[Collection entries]
-----

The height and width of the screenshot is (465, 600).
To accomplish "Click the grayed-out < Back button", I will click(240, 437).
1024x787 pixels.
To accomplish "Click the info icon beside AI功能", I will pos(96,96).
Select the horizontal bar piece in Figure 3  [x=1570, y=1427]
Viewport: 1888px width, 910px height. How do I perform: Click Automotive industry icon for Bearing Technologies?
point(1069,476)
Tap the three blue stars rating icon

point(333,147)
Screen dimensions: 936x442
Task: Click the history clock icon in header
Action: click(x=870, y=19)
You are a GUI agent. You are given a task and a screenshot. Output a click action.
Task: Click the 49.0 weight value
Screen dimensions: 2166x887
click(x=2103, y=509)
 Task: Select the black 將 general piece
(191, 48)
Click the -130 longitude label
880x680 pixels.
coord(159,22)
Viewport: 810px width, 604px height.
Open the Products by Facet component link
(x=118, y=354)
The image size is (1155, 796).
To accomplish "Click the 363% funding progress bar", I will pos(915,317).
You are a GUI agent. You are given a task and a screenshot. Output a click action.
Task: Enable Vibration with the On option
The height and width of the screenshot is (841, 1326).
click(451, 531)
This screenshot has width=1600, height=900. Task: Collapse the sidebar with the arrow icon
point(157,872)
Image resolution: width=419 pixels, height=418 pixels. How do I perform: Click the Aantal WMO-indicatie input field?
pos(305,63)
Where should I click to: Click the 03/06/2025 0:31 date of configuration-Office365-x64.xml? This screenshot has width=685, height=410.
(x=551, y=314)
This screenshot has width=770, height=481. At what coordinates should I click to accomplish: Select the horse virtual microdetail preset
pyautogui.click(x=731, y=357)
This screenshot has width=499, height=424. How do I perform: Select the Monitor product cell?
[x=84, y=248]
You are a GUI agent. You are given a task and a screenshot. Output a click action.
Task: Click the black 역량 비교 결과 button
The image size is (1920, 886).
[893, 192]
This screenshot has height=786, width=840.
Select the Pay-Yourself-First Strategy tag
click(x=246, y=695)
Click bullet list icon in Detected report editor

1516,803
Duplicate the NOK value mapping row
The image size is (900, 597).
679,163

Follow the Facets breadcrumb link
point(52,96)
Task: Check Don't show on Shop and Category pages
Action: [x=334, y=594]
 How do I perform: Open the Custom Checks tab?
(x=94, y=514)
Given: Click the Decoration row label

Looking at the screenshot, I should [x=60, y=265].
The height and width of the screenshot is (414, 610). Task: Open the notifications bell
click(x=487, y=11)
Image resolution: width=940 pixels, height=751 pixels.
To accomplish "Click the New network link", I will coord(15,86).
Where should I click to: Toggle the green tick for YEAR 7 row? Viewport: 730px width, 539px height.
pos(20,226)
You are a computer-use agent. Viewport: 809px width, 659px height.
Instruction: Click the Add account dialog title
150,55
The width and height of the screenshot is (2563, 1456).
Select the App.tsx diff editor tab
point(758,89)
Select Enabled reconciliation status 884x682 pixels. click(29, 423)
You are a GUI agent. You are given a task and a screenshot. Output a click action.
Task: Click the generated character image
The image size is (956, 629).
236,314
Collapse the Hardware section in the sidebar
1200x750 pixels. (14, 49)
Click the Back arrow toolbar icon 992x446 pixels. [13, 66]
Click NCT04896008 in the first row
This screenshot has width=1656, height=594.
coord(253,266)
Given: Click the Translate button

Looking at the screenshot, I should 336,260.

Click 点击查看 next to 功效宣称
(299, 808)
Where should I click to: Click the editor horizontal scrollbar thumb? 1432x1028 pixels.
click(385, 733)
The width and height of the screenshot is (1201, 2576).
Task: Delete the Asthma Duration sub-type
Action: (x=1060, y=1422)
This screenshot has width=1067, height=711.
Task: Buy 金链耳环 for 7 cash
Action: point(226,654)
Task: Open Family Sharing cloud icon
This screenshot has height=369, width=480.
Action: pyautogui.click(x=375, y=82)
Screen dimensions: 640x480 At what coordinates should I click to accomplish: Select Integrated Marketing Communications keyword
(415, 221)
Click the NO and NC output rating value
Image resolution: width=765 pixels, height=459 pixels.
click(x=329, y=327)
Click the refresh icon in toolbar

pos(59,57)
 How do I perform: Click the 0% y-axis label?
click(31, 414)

-----

Output these rows as a numbered list, leaving out any blank lines.

1. The height and width of the screenshot is (465, 600).
2. To accomplish "Click the grayed-out < Back button", I will click(240, 437).
3. 1024x787 pixels.
4. To accomplish "Click the info icon beside AI功能", I will pos(96,96).
5. Select the horizontal bar piece in Figure 3  [x=1570, y=1427]
6. Viewport: 1888px width, 910px height. How do I perform: Click Automotive industry icon for Bearing Technologies?
7. point(1069,476)
8. Tap the three blue stars rating icon
9. point(333,147)
10. Screen dimensions: 936x442
11. Task: Click the history clock icon in header
12. Action: click(x=870, y=19)
13. You are a GUI agent. You are given a task and a screenshot. Output a click action.
14. Task: Click the 49.0 weight value
15. Screen dimensions: 2166x887
16. click(x=2103, y=509)
17.  Task: Select the black 將 general piece
18. (191, 48)
19. Click the -130 longitude label
20. 880x680 pixels.
21. coord(159,22)
22. Viewport: 810px width, 604px height.
23. Open the Products by Facet component link
24. (x=118, y=354)
25. The image size is (1155, 796).
26. To accomplish "Click the 363% funding progress bar", I will pos(915,317).
27. You are a GUI agent. You are given a task and a screenshot. Output a click action.
28. Task: Enable Vibration with the On option
29. The height and width of the screenshot is (841, 1326).
30. click(451, 531)
31. This screenshot has width=1600, height=900. Task: Collapse the sidebar with the arrow icon
32. point(157,872)
33. Image resolution: width=419 pixels, height=418 pixels. How do I perform: Click the Aantal WMO-indicatie input field?
34. pos(305,63)
35. Where should I click to: Click the 03/06/2025 0:31 date of configuration-Office365-x64.xml? This screenshot has width=685, height=410.
36. (x=551, y=314)
37. This screenshot has width=770, height=481. At what coordinates should I click to accomplish: Select the horse virtual microdetail preset
38. pyautogui.click(x=731, y=357)
39. This screenshot has width=499, height=424. How do I perform: Select the Monitor product cell?
40. [x=84, y=248]
41. You are a GUI agent. You are given a task and a screenshot. Output a click action.
42. Task: Click the black 역량 비교 결과 button
43. The image size is (1920, 886).
44. [893, 192]
45. This screenshot has height=786, width=840.
46. Select the Pay-Yourself-First Strategy tag
47. click(x=246, y=695)
48. Click bullet list icon in Detected report editor
49. 1516,803
50. Duplicate the NOK value mapping row
51. The image size is (900, 597).
52. 679,163
53. Follow the Facets breadcrumb link
54. point(52,96)
55. Task: Check Don't show on Shop and Category pages
56. Action: [x=334, y=594]
57.  How do I perform: Open the Custom Checks tab?
58. (x=94, y=514)
59. Given: Click the Decoration row label
60. Looking at the screenshot, I should [x=60, y=265].
61. The height and width of the screenshot is (414, 610). Task: Open the notifications bell
62. click(x=487, y=11)
63. Image resolution: width=940 pixels, height=751 pixels.
64. To accomplish "Click the New network link", I will coord(15,86).
65. Where should I click to: Toggle the green tick for YEAR 7 row? Viewport: 730px width, 539px height.
66. pos(20,226)
67. You are a computer-use agent. Viewport: 809px width, 659px height.
68. Instruction: Click the Add account dialog title
69. 150,55
70. The width and height of the screenshot is (2563, 1456).
71. Select the App.tsx diff editor tab
72. point(758,89)
73. Select Enabled reconciliation status 884x682 pixels. click(29, 423)
74. You are a GUI agent. You are given a task and a screenshot. Output a click action.
75. Task: Click the generated character image
76. The image size is (956, 629).
77. 236,314
78. Collapse the Hardware section in the sidebar
79. 1200x750 pixels. (14, 49)
80. Click the Back arrow toolbar icon 992x446 pixels. [13, 66]
81. Click NCT04896008 in the first row
82. This screenshot has width=1656, height=594.
83. coord(253,266)
84. Given: Click the Translate button
85. Looking at the screenshot, I should 336,260.
86. Click 点击查看 next to 功效宣称
87. (299, 808)
88. Where should I click to: Click the editor horizontal scrollbar thumb? 1432x1028 pixels.
89. click(385, 733)
90. The width and height of the screenshot is (1201, 2576).
91. Task: Delete the Asthma Duration sub-type
92. Action: (x=1060, y=1422)
93. This screenshot has width=1067, height=711.
94. Task: Buy 金链耳环 for 7 cash
95. Action: point(226,654)
96. Task: Open Family Sharing cloud icon
97. This screenshot has height=369, width=480.
98. Action: pyautogui.click(x=375, y=82)
99. Screen dimensions: 640x480 At what coordinates should I click to accomplish: Select Integrated Marketing Communications keyword
100. (415, 221)
101. Click the NO and NC output rating value
102. Image resolution: width=765 pixels, height=459 pixels.
103. click(x=329, y=327)
104. Click the refresh icon in toolbar
105. pos(59,57)
106.  How do I perform: Click the 0% y-axis label?
107. click(31, 414)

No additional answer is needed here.